■ Try it
If a record below holds a picture, drop the picture and copy everything else exactly.

■ Exercise inputs
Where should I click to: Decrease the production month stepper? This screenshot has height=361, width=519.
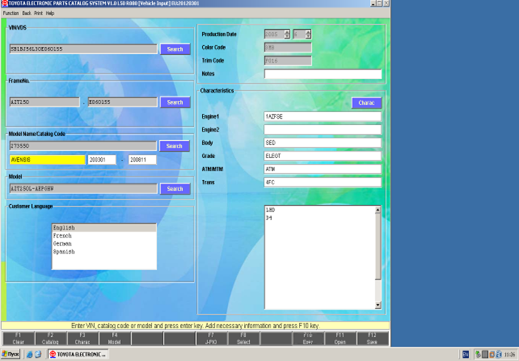[x=308, y=36]
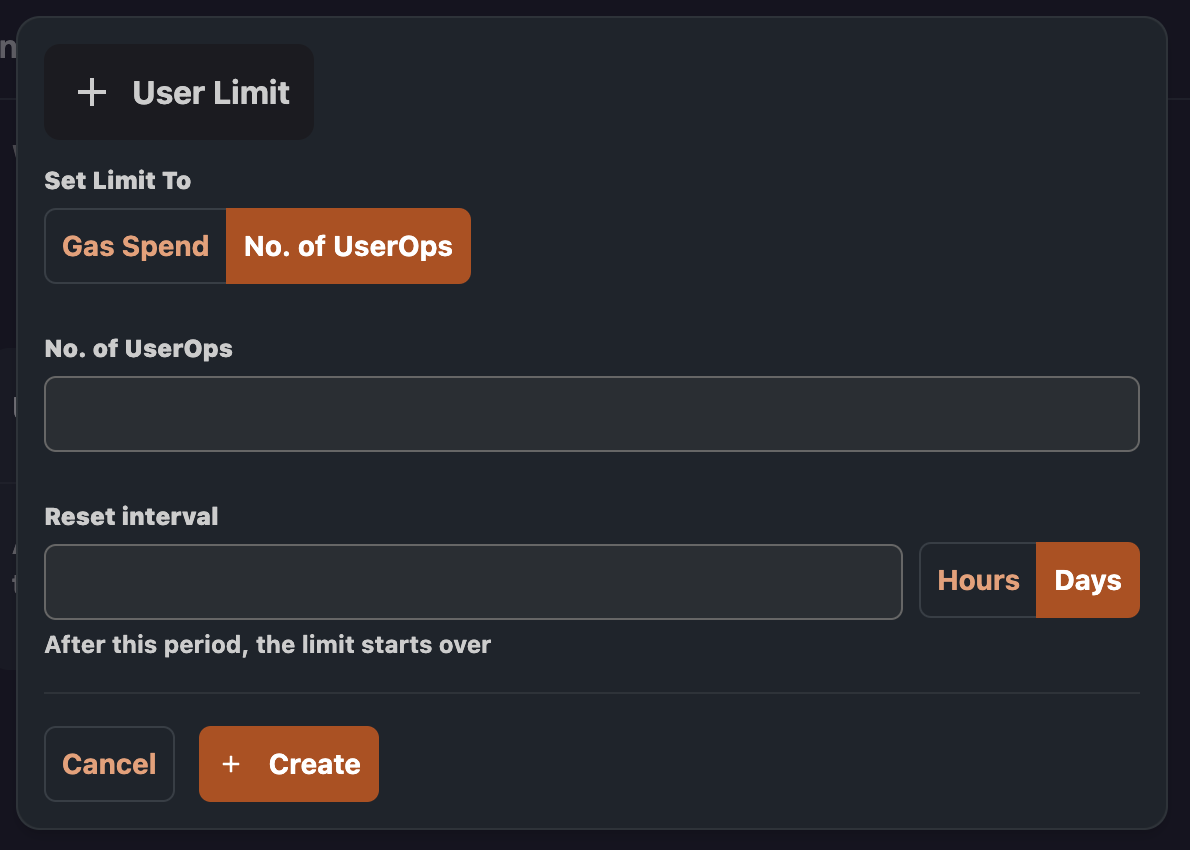Focus the Reset interval entry box
The width and height of the screenshot is (1190, 850).
coord(472,580)
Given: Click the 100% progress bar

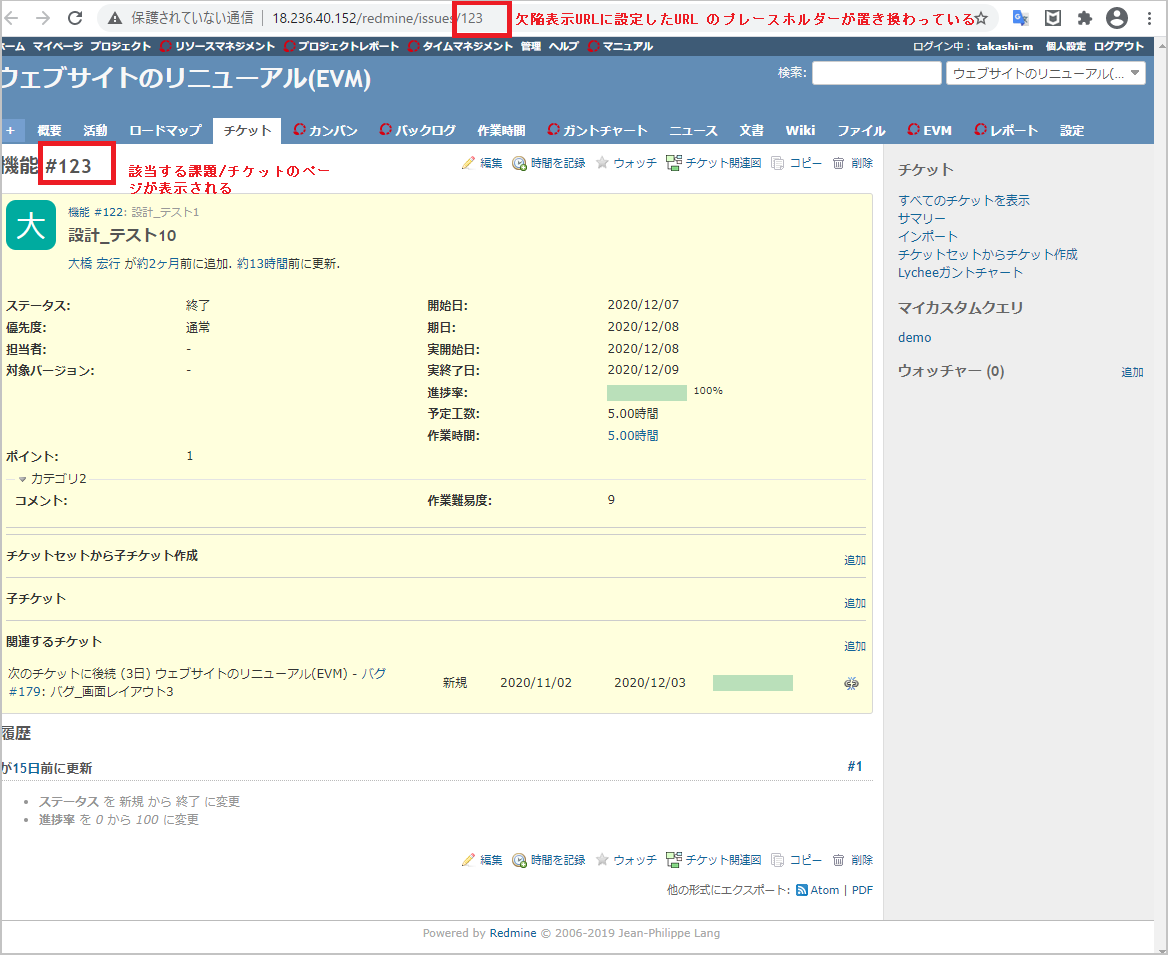Looking at the screenshot, I should pyautogui.click(x=647, y=392).
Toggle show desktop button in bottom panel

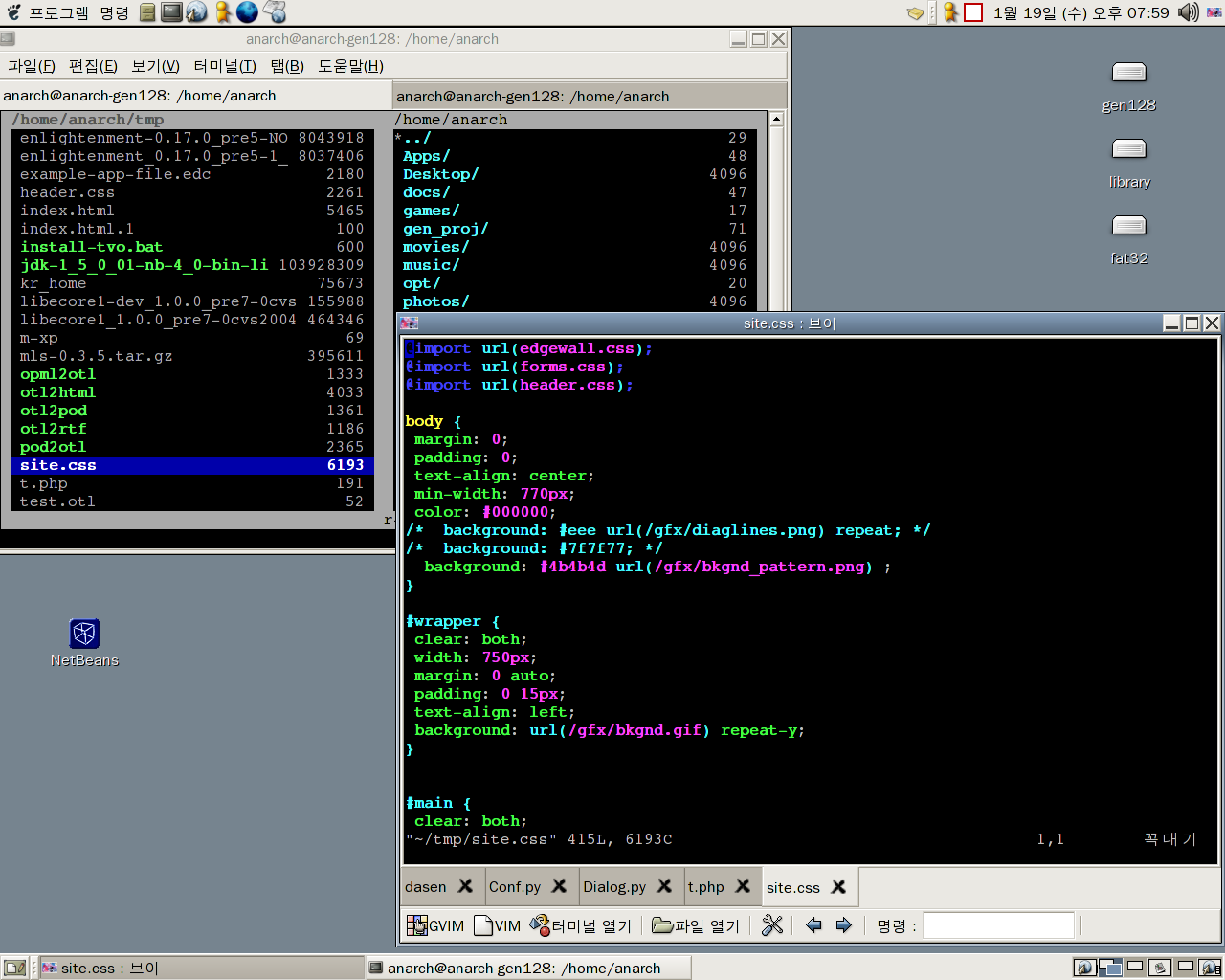click(14, 968)
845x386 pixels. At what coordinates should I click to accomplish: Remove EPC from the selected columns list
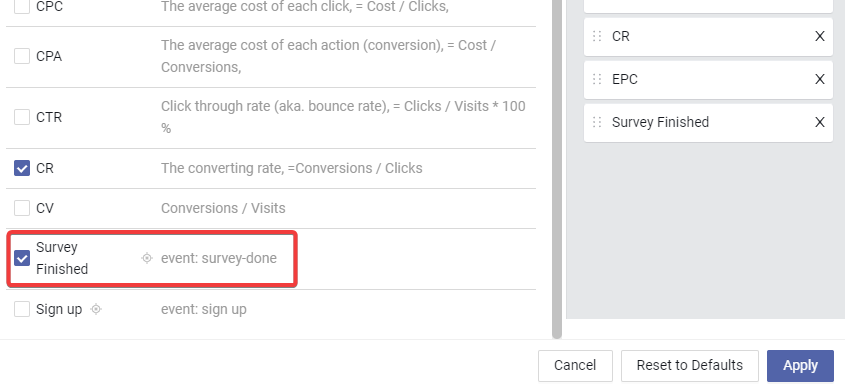(x=820, y=79)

■ Response box
Where should I click to: Decrease the production month stepper? This screenshot has height=361, width=519.
[x=308, y=36]
Focus the Reset interval entry box
The width and height of the screenshot is (1190, 850).
coord(472,580)
Given: Click the 100% progress bar

Looking at the screenshot, I should pyautogui.click(x=647, y=392).
Toggle show desktop button in bottom panel

click(14, 968)
845x386 pixels. At what coordinates should I click to accomplish: Remove EPC from the selected columns list
(x=820, y=79)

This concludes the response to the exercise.